== PROVIDED DATA ==
— Begin —

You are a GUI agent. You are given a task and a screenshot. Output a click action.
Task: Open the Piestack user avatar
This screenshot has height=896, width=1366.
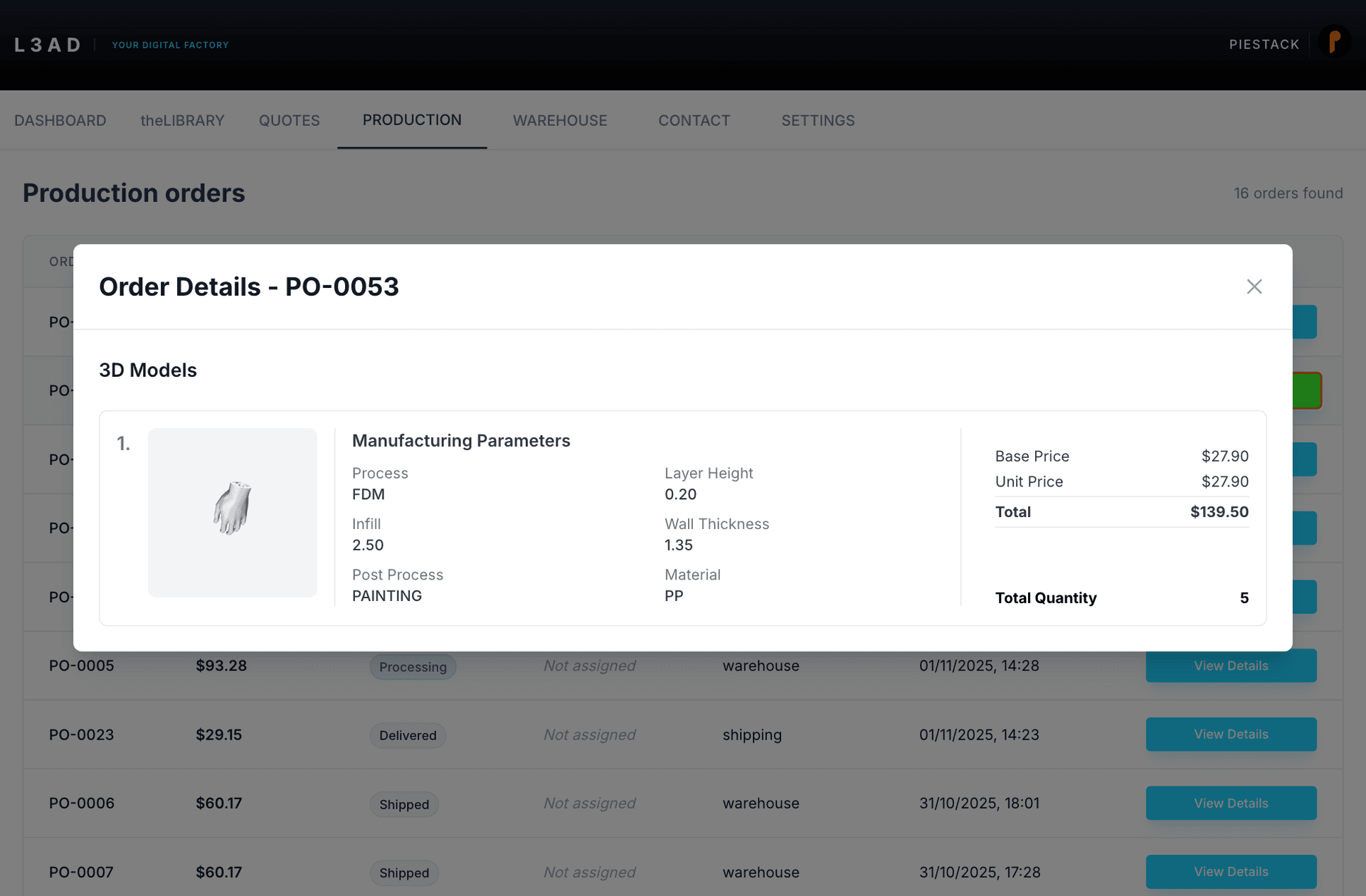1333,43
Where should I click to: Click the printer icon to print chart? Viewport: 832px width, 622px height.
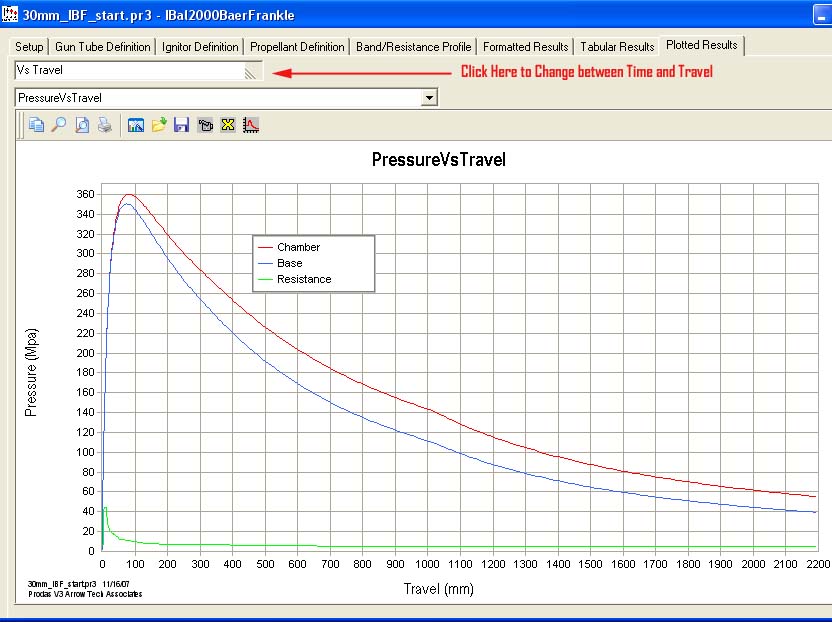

— End —
— Begin —

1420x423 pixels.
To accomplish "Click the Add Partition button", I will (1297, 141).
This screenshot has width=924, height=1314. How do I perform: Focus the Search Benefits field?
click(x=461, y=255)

— End —

== REQUIREMENTS ==
Please copy the material starting with the line that contains "This screenshot has width=924, height=1314." and going on through the line that contains "click(x=461, y=255)", reproducing only those lines.

== CORRECT OUTPUT ==
This screenshot has width=924, height=1314. How do I perform: Focus the Search Benefits field?
click(x=461, y=255)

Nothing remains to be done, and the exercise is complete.